I think violence can offer that translation. I think in the best comics, violence is the representation of a deeper conceptual conflict. Let's take a for example. One of my absolute favorite Superman stories is Darwyn Cooke's Superman: Kryptonite! Cooke took an old, old idea -- Superman's first discovery of kryptonite -- and flipped the script. In Cooke's world, when Superman doesn't know what could kill him, EVERYTHING could kill him. Unlike the rest of humanity, he doesn't have the security of knowing his own pain receptors. It not only separates him from people he loves (like Lois), it keeps him constantly vigilant, constantly on guard. Once he's exposed to kryptonite, he gets the tar beat out of him by common street thugs. The images involved are brutal, as are the images of him struggling to escape a volcano for fear of death, earlier in the series. But there's a purpose to all this. Every hit Superman took before discovering kryptonite, he was afraid; we see his fear escalate over the course of the story. Each bout sends us on a journey. We reach our destination when he realizes a bit of rock is his weakness. Watching him identify his vulnerability and manage it (through some punches, it must be said) is the purpose of the story, and it allows him to feel human. It allows him to ask Lois out as Clark, not as the strongman. It allows us to learn something about Superman, and about ourselves as human beings.

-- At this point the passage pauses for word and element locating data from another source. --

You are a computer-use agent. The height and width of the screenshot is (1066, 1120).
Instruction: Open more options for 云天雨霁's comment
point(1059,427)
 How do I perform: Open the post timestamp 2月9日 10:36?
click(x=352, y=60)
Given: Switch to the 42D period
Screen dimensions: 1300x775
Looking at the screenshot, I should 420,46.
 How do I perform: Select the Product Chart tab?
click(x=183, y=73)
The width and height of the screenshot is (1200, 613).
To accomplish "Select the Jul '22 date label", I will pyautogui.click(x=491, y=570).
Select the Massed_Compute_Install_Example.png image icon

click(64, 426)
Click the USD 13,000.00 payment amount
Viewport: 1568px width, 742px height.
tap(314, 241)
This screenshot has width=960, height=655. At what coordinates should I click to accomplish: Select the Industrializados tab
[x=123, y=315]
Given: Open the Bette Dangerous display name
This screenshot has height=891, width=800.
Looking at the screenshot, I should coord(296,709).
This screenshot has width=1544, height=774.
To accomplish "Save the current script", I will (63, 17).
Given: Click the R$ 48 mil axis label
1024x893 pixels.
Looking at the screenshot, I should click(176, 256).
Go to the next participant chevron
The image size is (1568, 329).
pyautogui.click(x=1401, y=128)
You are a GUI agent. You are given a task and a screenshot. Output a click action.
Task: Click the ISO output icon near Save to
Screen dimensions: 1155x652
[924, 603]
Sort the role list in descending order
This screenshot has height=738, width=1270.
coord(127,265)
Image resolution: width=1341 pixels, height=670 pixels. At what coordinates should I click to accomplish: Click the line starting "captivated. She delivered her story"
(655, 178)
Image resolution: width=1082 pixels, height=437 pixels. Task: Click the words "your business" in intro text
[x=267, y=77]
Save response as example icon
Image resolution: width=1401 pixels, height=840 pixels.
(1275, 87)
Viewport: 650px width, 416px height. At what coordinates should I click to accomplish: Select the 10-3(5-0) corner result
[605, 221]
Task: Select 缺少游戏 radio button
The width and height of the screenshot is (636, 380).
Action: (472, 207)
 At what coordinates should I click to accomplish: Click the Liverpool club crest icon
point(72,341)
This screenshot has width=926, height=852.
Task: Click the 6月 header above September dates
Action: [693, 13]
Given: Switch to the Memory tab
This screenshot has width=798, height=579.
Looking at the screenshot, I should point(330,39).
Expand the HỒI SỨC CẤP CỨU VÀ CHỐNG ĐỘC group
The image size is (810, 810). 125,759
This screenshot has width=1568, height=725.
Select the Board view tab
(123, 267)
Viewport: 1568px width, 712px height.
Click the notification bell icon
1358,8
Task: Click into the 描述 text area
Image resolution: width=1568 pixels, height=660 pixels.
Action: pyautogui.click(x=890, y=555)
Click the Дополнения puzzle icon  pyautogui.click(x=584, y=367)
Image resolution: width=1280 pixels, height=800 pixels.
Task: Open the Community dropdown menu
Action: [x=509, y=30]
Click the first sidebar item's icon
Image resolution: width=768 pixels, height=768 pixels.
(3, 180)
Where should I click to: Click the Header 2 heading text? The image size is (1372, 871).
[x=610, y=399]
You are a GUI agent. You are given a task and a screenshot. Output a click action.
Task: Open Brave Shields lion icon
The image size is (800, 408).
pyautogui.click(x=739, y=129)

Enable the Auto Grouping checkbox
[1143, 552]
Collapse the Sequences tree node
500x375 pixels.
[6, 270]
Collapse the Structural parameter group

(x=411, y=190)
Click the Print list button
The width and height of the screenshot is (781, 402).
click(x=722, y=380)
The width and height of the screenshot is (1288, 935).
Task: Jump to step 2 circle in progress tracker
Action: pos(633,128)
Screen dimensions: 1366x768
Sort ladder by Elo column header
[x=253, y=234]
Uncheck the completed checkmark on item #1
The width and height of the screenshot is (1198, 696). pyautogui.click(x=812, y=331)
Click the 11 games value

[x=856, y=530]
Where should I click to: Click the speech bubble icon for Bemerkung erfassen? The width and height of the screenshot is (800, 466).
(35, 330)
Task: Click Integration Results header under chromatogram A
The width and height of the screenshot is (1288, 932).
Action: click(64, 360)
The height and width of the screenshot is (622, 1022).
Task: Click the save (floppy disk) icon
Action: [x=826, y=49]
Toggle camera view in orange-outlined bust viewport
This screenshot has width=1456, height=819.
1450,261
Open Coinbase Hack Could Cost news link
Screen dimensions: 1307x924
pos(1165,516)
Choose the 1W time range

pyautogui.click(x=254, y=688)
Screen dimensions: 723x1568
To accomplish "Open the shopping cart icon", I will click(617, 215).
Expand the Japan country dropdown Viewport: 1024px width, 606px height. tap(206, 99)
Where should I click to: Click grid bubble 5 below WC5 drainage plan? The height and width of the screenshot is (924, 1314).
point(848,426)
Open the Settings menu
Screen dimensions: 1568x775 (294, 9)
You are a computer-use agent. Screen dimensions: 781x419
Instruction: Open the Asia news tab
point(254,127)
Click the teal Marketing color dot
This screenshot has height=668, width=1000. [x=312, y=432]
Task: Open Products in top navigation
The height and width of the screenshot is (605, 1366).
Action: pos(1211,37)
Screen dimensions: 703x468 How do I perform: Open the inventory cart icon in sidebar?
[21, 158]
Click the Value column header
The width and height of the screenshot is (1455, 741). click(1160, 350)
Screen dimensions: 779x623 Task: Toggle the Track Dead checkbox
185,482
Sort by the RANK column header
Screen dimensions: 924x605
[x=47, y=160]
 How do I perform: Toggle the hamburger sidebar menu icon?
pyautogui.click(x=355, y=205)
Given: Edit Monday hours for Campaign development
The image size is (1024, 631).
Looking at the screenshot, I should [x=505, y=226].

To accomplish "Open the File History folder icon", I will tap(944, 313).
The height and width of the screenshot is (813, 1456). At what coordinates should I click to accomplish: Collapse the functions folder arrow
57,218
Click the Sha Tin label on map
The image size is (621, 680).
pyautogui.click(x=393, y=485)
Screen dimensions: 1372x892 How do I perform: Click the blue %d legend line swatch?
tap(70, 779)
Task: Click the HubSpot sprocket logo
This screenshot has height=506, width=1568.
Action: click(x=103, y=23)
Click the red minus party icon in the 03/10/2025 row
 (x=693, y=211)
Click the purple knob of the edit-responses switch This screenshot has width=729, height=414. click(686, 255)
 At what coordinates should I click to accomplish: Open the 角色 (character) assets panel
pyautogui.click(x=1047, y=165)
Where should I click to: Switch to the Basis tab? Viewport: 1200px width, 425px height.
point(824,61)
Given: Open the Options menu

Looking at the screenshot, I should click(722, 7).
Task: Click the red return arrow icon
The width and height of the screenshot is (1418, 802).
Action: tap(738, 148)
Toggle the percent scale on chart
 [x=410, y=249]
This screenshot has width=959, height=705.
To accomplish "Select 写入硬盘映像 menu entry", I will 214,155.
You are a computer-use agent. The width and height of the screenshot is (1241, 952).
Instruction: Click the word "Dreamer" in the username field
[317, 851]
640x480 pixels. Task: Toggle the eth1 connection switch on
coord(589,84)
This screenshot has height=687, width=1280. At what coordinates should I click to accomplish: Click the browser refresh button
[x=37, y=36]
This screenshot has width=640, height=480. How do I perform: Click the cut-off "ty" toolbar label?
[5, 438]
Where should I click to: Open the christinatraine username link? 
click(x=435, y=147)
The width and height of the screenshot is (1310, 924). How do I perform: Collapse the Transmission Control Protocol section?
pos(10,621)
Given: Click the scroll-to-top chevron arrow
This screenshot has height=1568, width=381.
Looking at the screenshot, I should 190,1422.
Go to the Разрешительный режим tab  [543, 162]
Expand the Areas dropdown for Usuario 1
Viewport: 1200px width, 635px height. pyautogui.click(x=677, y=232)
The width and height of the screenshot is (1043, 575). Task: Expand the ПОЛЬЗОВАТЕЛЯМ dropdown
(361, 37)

Take this another way. Violence is part of the human experience. Most myths, in fact, involve violence -- use it to create translation, to come to an understanding. Daphne prays to be turned into a tree so Apollo will stop chasing her. King Arthur's legend revolves around violent retribution, the endpoint of which is the destruction of his own legend. Grimm's fairy tales include a horrifying eye-gouging in Cinderella! Every society has creation and destruction stories. Violence can be well-used from a dramatic standpoint, but using it as a way to trump up motivation is the laziest way to employ it. It can be used to transform both ourselves and characters, like it was with Barbara Gordon. But going back to that violence well in a new medium without changing the story, that's irresponsible. It's not worthy of us. And it's not worthy of our Ms. Gordon.